Sprint events have shorter courses with an expected winning time of 15 minutes and use either a 1:5000 or 1:4000 map. They use lower powered transmitters on the eighty meter band which transmit in sequence for only 12 seconds with the cycle repeating every minute. The IARU Region 1 Rules require 2 sets of 5 transmitters where each set operates on a different frequency. The Morse code transmitted by the second set of transmitters is slightly faster (PARIS 70) than the first set (PARIS 50) to differentiate the two sets. There is also a "spectator" control and a "beacon" control which both operate on different frequencies to the other ten, so four frequencies are used in total. It is possible to combine the spectator control with the beacon control. Competitors start at 2 min intervals and have to visit between 3 and 5 controls out of the first set (according to their age class) before visiting the compulsory spectator control. They then visit the requisite controls from the second set before punching the compulsory beacon control, prior to finishing.

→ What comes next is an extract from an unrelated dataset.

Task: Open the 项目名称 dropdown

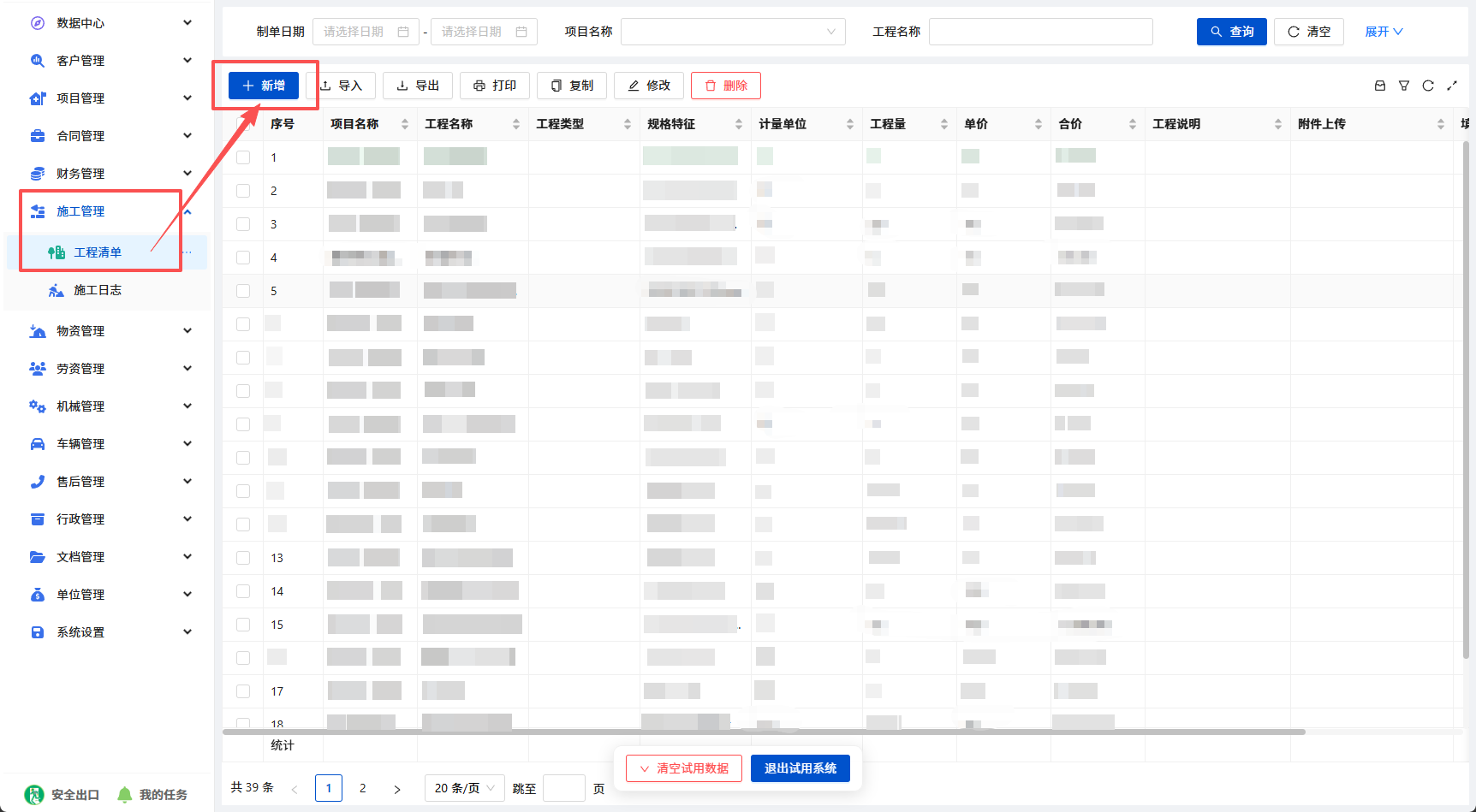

Fox oring is a variation of the sport that requires more orienteering skills. In a fox oring course, the radio transmitters put out very little power, and can be received over only very short distances, often no more than 100 meters. The location of each transmitter will be indicated on the map with a circle. The transmitter does not need to be exactly at the circle's center or even located inside the circle, but one should be able to receive its transmissions everywhere within the area indicated by the circle. A competitor must use orienteering skills to navigate to the area of the circle on the map and only then use radio direction finding skills to locate the very low power transmitter.

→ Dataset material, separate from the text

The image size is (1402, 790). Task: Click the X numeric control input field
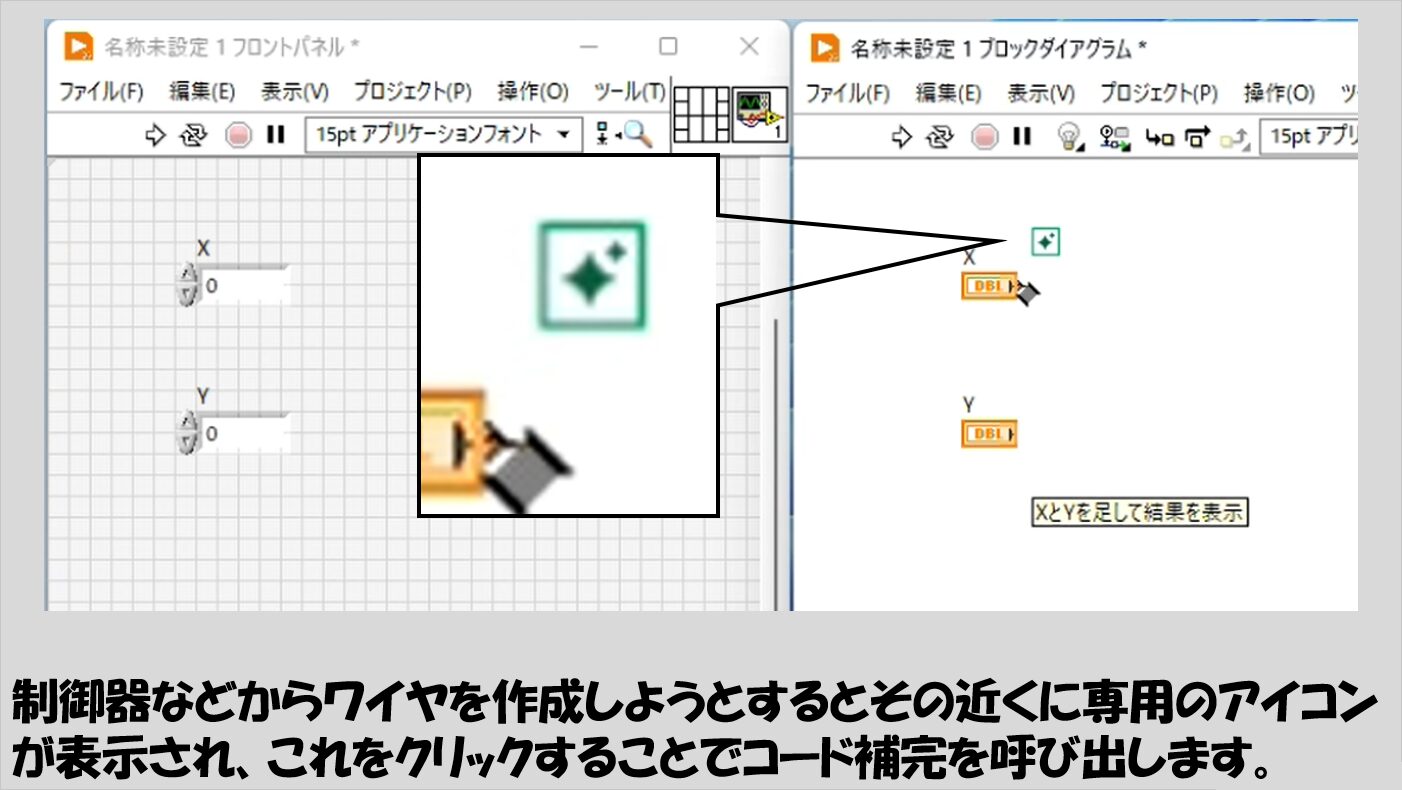tap(243, 286)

Another variation of the sport, radio orienteering in a compact area, requires less athletic skill and more technical radio direction finding skills. In a ROCA course, the transmitters put out very little power, typically 10 to 200 mW, and can be received over only very short distances. The transmitters are physically small, and marked with a control card that is no larger than a typical postcard with a unique number identification. Because of the low power and short distances involved, most ROCA competitors walk the entire course, and focus their attention on the radio direction finding tasks rather than navigation.

Another form of recreational radio direction finding activity in North America that includes the use of automobiles for transportation is most often referred to as foxhunting or transmitter hunting, but is sometimes confused with the organized international sport of amateur radio direction finding.